Several years ago we partnered with our clients and a group of pharmacies. This partnership allows employees to pay ONLY their share of the costs at the time of purchase. The employer pays the balance using a program we developed called SharedFunding. SharedFunding has worked great for our clients. Why?
- The employer saves a substantial amount of money by purchasing a high deductible plan where even prescriptions are subject to the high deductible. They then promise to cover a set portion of the prescription for the employee (a copay, for example).
- The employee has the option to fill a prescription at one of our partner pharmacies and only pay their share when they pick up their script.
I was naive at the beginning, but then I learned:
- People tend to be terrified when the hear they have to pay up front for prescriptions…. even if they are going to get reimbursed.
- Some people are in a tight financial situation and cannot deal with any float — it is embarrassing to them and many end up NOT getting the prescriptions they need.

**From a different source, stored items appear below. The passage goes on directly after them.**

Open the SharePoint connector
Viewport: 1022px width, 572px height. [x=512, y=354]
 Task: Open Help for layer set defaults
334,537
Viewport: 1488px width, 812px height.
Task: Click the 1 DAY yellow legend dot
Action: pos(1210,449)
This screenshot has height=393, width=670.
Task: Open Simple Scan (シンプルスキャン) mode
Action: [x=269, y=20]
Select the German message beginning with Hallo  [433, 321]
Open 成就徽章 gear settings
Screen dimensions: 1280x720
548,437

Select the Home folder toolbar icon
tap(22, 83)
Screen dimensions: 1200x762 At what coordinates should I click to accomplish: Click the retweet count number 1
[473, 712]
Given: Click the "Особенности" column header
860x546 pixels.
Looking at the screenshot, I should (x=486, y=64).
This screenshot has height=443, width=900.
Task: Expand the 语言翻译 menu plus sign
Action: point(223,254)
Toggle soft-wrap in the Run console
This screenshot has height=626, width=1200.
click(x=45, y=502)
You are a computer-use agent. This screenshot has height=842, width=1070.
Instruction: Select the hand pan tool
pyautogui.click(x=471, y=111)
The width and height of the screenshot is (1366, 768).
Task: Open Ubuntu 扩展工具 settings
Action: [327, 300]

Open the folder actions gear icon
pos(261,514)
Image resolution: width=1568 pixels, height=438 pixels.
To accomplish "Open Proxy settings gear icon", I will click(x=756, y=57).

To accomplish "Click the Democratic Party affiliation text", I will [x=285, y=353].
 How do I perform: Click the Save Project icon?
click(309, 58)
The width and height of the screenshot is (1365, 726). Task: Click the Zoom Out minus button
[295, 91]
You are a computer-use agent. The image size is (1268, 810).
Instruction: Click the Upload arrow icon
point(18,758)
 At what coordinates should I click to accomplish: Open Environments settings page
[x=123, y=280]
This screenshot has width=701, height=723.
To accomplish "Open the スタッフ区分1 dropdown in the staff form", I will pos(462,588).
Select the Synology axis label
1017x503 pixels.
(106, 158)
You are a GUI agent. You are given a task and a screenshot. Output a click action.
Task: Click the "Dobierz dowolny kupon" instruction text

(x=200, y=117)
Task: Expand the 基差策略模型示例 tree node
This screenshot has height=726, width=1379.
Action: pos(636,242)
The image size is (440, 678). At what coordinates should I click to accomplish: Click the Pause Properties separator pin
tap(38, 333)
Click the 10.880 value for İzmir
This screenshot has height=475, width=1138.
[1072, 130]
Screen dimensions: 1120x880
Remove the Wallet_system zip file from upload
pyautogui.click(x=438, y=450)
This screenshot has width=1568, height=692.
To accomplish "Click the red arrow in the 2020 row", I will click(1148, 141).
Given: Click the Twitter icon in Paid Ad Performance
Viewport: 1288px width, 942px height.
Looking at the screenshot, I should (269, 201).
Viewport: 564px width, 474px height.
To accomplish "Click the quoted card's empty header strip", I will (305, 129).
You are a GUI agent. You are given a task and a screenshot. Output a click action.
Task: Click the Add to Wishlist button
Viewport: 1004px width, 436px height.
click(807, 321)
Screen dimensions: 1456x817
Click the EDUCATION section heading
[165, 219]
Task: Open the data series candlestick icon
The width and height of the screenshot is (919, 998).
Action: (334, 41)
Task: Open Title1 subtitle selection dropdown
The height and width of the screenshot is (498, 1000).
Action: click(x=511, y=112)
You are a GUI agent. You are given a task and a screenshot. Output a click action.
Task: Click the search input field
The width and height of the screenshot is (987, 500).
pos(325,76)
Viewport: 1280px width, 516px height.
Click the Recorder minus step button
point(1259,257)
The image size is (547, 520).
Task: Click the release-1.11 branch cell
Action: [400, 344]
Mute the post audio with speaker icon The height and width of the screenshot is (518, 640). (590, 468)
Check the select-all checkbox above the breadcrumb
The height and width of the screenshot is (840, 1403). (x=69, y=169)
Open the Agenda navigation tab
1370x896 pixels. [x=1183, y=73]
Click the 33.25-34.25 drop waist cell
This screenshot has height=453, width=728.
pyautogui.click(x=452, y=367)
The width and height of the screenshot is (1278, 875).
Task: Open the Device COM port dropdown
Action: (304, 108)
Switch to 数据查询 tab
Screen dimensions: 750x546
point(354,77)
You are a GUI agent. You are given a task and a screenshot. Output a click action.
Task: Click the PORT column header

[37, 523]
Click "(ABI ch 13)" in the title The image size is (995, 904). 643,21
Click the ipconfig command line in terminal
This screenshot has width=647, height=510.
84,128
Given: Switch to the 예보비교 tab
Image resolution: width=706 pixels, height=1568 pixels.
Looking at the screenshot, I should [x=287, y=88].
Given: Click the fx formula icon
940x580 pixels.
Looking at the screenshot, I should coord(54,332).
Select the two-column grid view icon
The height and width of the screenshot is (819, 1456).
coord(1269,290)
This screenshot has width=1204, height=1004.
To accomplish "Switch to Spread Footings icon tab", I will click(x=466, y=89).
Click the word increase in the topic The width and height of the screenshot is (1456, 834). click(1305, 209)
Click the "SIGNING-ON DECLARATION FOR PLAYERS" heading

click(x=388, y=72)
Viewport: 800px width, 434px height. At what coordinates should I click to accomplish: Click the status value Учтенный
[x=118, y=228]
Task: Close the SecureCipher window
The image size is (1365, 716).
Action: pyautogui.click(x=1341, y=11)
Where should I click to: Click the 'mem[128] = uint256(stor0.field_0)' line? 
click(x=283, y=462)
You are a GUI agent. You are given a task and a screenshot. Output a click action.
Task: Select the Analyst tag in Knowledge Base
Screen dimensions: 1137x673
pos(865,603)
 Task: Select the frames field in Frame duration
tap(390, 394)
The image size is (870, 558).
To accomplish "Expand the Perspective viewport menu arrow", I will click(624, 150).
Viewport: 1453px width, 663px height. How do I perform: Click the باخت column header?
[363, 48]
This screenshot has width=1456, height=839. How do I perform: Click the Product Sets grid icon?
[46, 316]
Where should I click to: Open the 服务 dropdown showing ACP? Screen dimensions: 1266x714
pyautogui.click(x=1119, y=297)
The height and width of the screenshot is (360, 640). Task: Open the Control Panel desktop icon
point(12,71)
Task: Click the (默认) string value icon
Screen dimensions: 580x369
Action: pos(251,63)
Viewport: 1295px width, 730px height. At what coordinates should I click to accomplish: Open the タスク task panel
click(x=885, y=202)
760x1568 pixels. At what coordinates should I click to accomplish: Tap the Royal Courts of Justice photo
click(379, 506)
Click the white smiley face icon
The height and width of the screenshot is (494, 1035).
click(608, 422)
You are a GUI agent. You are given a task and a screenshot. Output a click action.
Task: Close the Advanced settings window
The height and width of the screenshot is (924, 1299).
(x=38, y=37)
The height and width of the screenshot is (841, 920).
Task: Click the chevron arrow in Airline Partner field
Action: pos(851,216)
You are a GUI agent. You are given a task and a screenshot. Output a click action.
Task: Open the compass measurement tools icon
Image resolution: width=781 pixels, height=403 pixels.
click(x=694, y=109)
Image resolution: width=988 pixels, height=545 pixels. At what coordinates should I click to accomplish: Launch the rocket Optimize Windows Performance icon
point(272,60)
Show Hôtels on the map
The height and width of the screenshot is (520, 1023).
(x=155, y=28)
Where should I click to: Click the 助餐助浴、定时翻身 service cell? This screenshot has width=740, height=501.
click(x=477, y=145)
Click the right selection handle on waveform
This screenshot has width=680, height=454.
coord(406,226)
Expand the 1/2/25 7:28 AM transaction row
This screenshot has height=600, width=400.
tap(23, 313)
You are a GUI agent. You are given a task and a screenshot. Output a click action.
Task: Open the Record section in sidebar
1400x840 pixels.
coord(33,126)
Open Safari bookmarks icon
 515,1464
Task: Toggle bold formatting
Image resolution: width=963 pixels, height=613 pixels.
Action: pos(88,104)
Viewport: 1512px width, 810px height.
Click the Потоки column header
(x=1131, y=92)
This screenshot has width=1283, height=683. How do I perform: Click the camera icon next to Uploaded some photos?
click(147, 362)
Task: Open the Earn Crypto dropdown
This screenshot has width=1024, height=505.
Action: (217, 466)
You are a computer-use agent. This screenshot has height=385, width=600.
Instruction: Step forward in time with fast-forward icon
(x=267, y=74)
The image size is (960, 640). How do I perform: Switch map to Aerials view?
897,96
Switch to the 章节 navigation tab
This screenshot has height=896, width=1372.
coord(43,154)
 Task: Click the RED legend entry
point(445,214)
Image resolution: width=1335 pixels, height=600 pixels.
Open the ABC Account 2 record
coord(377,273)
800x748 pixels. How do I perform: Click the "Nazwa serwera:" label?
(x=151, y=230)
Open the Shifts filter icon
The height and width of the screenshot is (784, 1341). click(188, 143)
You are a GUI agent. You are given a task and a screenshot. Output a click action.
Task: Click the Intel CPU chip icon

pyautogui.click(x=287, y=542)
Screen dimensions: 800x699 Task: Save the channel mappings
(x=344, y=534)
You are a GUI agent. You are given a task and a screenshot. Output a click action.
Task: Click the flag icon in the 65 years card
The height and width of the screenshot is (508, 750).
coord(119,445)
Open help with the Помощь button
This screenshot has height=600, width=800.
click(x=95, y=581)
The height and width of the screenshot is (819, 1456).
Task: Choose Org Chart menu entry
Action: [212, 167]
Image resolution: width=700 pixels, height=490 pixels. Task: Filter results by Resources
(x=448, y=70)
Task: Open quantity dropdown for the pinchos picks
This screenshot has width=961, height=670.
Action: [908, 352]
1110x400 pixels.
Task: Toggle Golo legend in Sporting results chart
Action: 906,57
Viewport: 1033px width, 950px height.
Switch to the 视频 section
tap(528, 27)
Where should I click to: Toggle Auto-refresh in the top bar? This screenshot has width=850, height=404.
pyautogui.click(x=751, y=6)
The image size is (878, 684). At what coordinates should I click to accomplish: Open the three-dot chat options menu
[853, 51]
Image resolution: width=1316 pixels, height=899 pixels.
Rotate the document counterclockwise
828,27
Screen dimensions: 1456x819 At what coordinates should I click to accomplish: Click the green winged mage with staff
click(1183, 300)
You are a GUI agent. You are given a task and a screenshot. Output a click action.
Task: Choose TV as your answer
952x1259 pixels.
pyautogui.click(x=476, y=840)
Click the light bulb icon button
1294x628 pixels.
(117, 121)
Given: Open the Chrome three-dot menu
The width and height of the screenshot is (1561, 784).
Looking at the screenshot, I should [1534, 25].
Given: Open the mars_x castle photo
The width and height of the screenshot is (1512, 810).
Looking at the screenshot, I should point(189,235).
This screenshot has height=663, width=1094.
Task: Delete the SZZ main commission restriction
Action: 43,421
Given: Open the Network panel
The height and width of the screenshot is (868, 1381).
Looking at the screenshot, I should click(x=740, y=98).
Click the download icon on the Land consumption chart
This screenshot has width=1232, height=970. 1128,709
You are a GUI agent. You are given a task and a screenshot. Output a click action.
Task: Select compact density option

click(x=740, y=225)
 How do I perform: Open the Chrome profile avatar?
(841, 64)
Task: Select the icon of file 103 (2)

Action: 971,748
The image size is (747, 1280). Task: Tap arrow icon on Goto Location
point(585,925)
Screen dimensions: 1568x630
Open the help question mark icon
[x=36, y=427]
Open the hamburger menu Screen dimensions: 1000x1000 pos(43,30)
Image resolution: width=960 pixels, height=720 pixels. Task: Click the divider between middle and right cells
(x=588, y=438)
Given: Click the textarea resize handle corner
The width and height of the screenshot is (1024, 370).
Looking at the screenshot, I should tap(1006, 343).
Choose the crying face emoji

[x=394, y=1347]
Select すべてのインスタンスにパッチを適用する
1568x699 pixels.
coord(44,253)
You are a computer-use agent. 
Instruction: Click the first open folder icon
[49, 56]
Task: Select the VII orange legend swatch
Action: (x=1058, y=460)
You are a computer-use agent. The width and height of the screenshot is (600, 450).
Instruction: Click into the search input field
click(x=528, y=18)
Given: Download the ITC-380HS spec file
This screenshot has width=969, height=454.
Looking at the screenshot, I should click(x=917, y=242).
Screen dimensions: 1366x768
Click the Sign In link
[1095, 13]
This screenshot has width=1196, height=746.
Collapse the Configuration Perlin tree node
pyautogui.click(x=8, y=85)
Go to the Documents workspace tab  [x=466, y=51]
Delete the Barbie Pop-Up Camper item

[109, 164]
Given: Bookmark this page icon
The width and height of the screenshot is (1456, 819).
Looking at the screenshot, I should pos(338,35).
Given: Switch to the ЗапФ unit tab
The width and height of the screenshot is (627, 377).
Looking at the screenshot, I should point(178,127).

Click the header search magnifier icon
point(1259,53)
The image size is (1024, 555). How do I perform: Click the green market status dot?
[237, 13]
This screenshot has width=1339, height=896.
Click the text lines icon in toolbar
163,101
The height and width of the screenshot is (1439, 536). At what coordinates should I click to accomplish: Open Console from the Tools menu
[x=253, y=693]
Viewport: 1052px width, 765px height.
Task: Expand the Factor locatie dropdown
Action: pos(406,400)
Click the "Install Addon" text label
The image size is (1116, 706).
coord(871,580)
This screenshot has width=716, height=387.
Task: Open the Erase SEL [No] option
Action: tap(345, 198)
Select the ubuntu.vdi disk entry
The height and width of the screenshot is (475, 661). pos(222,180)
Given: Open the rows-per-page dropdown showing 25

- Employers want to save money and offer smart strategies, but they don’t want to inject anxiety into their workforce.
- The total financial equation saves everyone a lot of money and no one gets hurt.
We can’t help you much with payday lending, but we CAN help you with the equivalent scenario baked into some health plans.
In the coming days, HHS will announce another change in the health care roll out. This time, they are going to allow carriers to keep and issue policies that do not meet ACA guidelines. This adds to the recent pushback on the employer mandate to 50-100 employee companies AND the lessening of enrollment requirements on larger employers.
Groups and individuals that embraced the “early renewals” last December will now have the choice to keep those plans for another year. This will make the late summer and early fall less noisy as many will likely sign back on for another year.
Will new products emerge? If carriers are allowed to issue policies that do not conform with ACA, will some move to issue less expensive policies or even offer lower rates to underwritten non-ACA plans? Employers and Individuals may buy these plans if they are less costly, even if they may be available only for a year.
Will this push back the “individual mandate?” Since the mandate requires one to have a “compliant plan,” how will the IRS enforce this when HHS allows non-compliant plans to be offered?
ACA’s goal, in large part, is to regulate the market. While this and other adjustments to ACA may make the short term more quiet, it raises questions about how they will enforce the law down the road. At some point HHS is going to have to decide what they are going to stand behind (and enforce) and what they are going to abandon.
As the law gets tweeked, it increases the chances that companies will do whatever makes sense to them and stop focusing on what they need to do in order to follow the law. If employers conclude that the law is a moving target, they may just create their own strategy, their own certainty.